The ISO estimates that $25 million in network upgrade costs would boost Valley’s low-voltage TAC from $6.26/MWh to $12.13/MWh — a 94% increase.

“There’s a considerable amount of interest in Valley for renewables,” said ISO attorney Bill Weaver. “If all the projects come online, $25 million is not unreasonable to expect.”

But those projects will not provide a “commensurate benefit” for the utility’s ratepayers, CAISO said.

The ISO has proposed two options to address the issue, which it expects to occur again if the ISO expands into other areas of the West and takes on additional small TOs.

The first option would allow a TO to roll “generator-triggered” low-voltage network upgrade costs into its high-voltage revenue requirement for recovery through its high-voltage TAC. The rationale: Any new generation will provide energy for the entire ISO market or support policy goals such as resource adequacy, reliability and increased renewables.
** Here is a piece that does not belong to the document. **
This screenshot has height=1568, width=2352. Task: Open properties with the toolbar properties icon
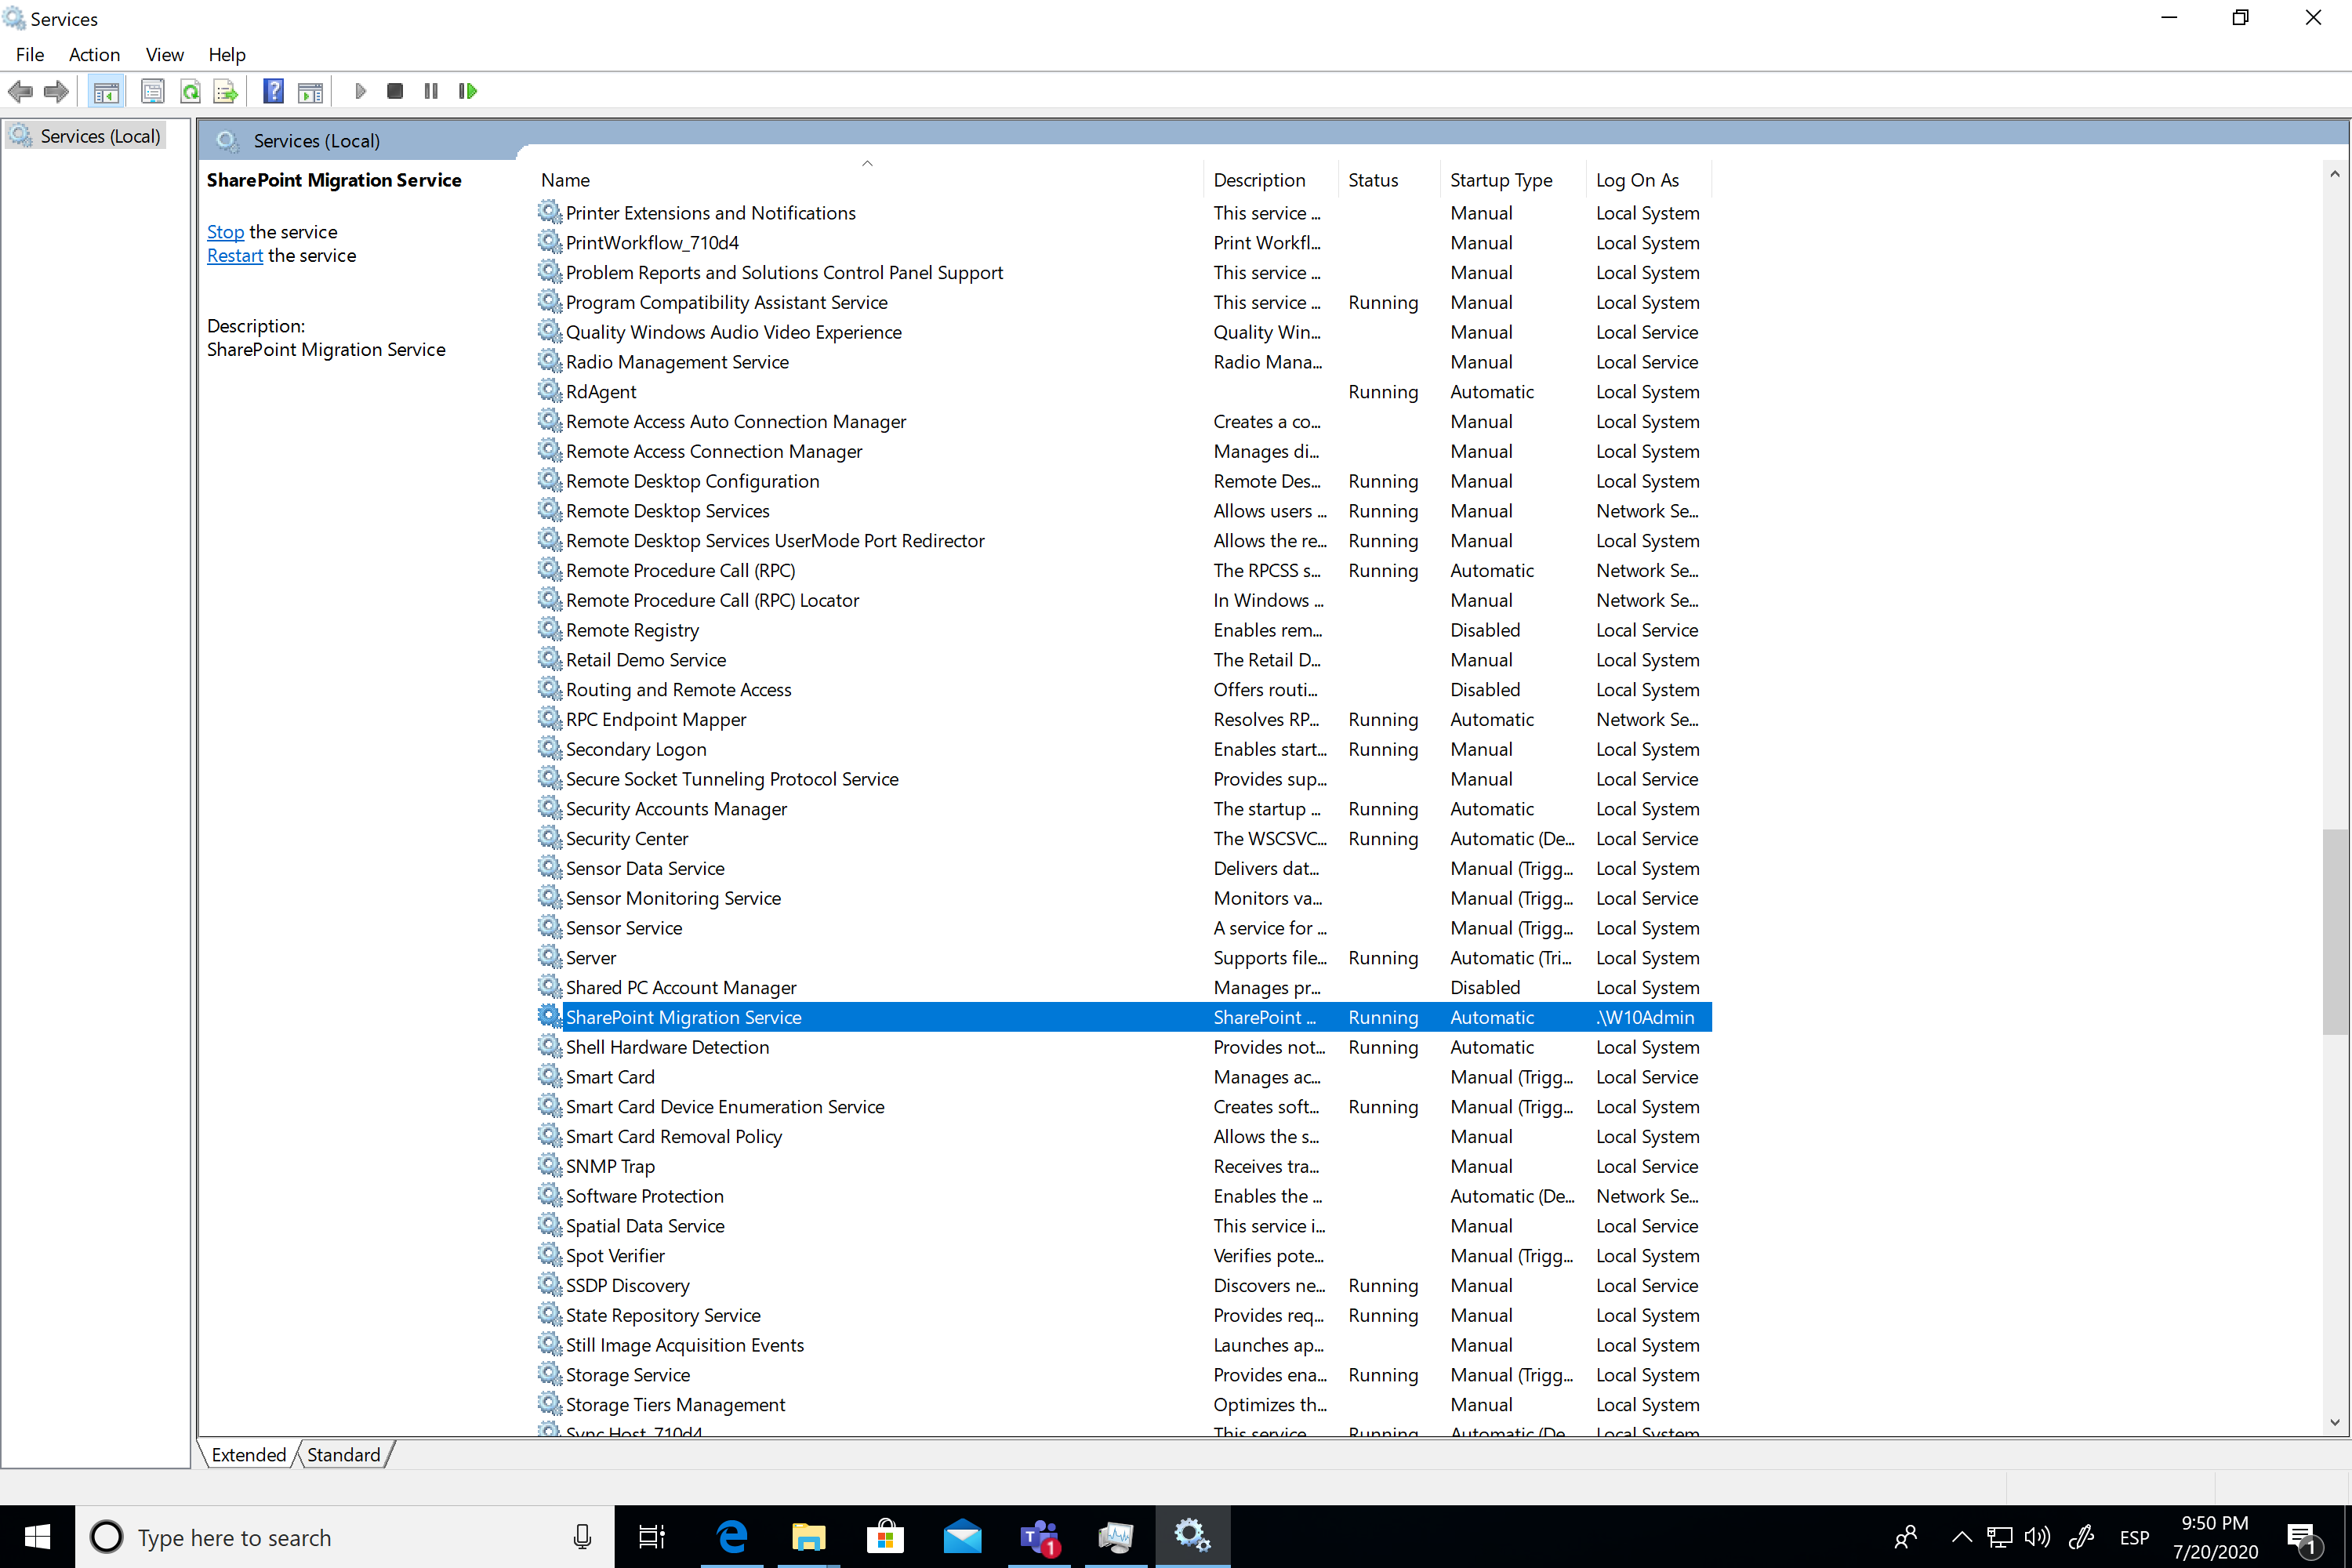click(153, 91)
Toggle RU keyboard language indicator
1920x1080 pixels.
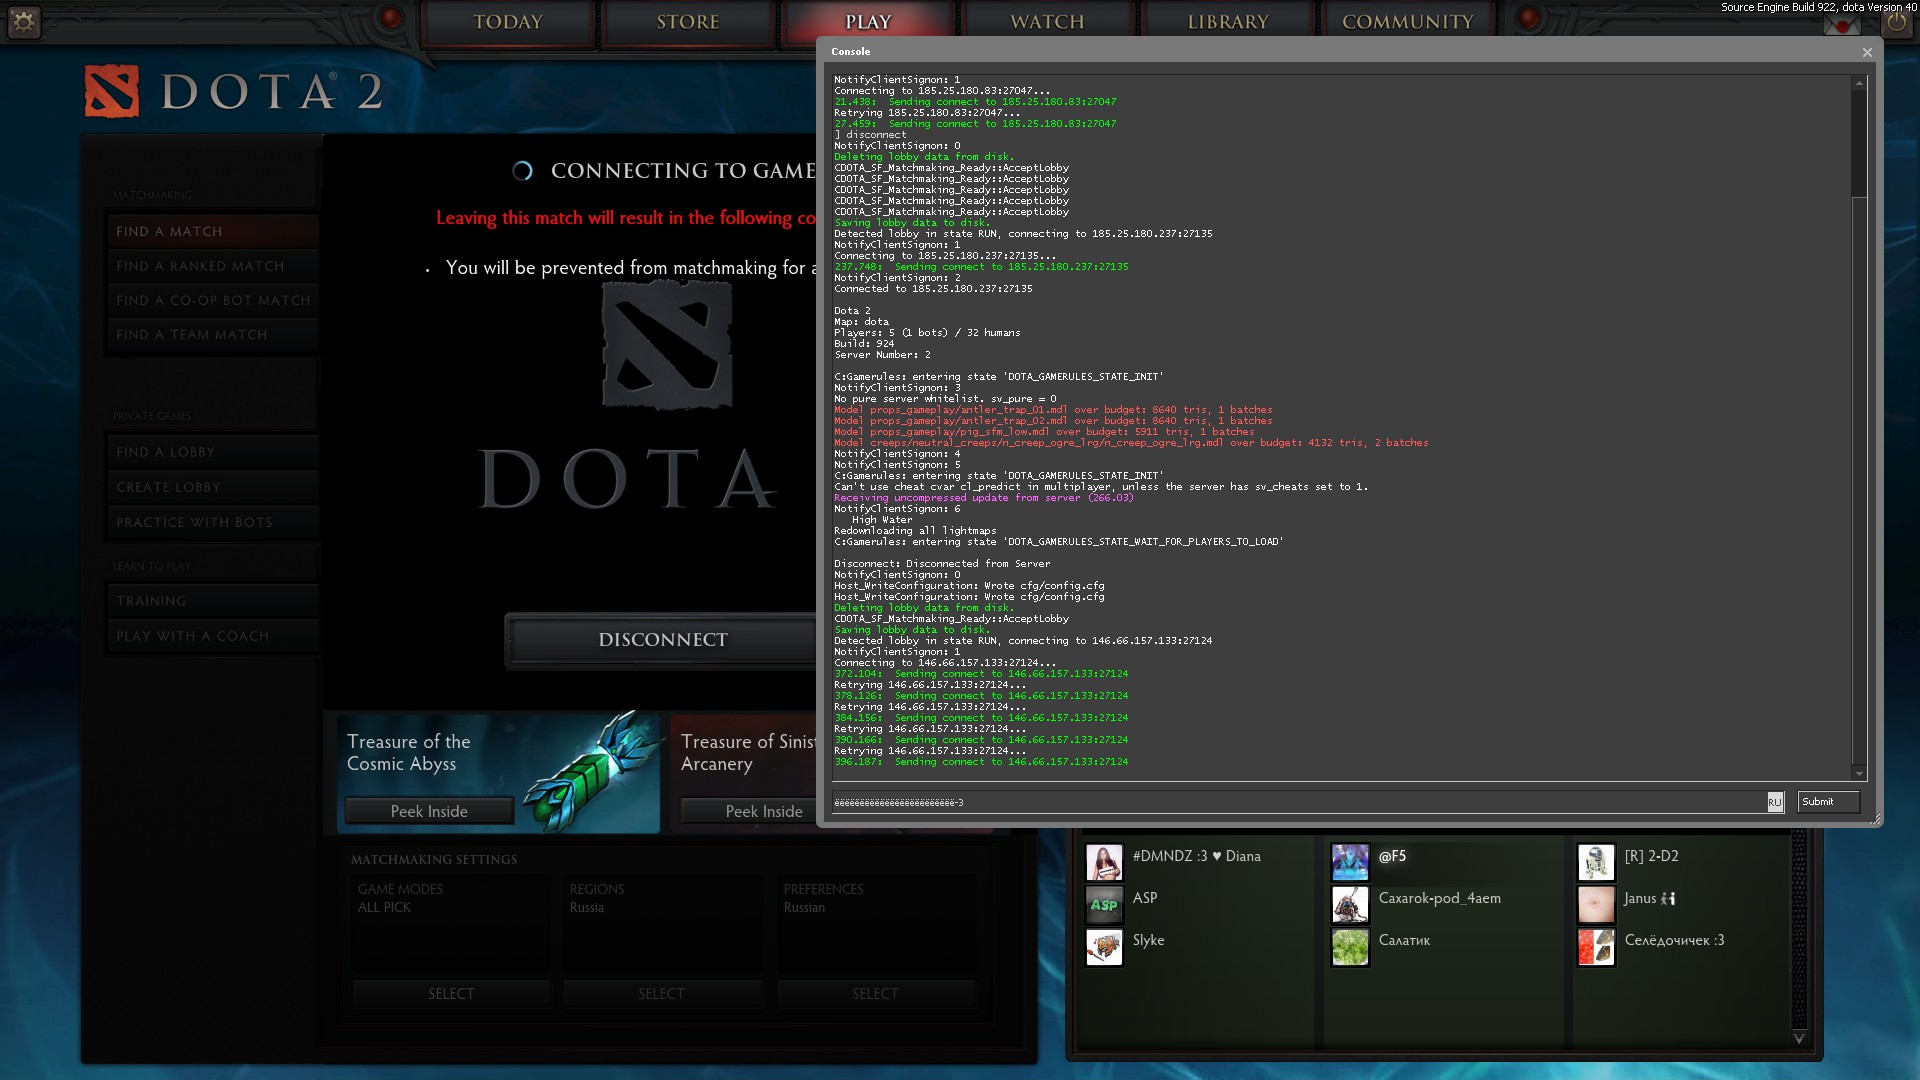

Under this scenario, $25 million in upgrades in the Valley area would translate into a 1.5-cent/MWh — 0.14% — increase in high-voltage TAC rates shared by all ISO ratepayers.

“This option would apply to all PTOs, is straightforward and would be fairly simple to implement,” the ISO said.

“This raised the question of whether local upgrades are helping the local area — which brought up the issue of some kind of cost sharing,” Millar said. “Which brought us to option two.”

The second, more complicated, option would split cost recovery for low-voltage upgrades between a TO’s low-voltage and high-voltage TACs. The split would be assessed in such a way as to cap increases to a TO’s low-voltage revenue requirement and TAC. Any amount above the cap would be applied to the TO’s high-voltage revenue requirement and thereby rolled into the ISO’s TAC.

Three Options

The ISO is considering three methods for calculating the split:

  • Place a cap on the cost share of interconnection-driven upgrades assigned to a TO based on a percentage — possibly 5% — of the TO’s low-voltage base rate. TO’s with smaller base rates would be capped at significantly lower amounts than the larger investor-owned utilities.
  • Limit incremental increases to a TO’s low-voltage revenue requirement based on a percentage of the TO’s annual low-voltage revenue requirement.
  • Limit incremental increases in the revenue requirement to a percentage of the high-voltage TAC revenue recovered from the TO’s ratepayer base.

“This last method would make sense because it limits exposure of a local area group of customers to a percentage of their high-voltage TAC payments,” the ISO said. “As such, a utility twice the size of another could reasonably absorb twice the local impact of interconnection-related low-voltage network upgrades compared to a utility with a much smaller customer base.”

“We want to know the justification for the proposal,” said Lanette Kozlowski, director of regulatory relations at Pacific Gas and Electric. “Is it just the rate impact for the customers of [Valley Electric]?”

“That’s overly simplistic,” said Millar. “The cost issue certainly puts a spotlight on it, but it’s more about resources being developed in an area that won’t be serving that area.”

“How is this going to align with the other utilities where you’re connecting to the network and it’s being fully paid for by the project?” asked Don Davie, vice president with Wellhead Electric. “What are you thinking about for cost-causation for the actual project?”

“We’re not really going to propose shifting the costs to interconnection customers,” Millar said.

ISO staff plans to submit a final plan to the Board of Governors in December. Stakeholders must submit comments about the straw proposal by Aug. 19.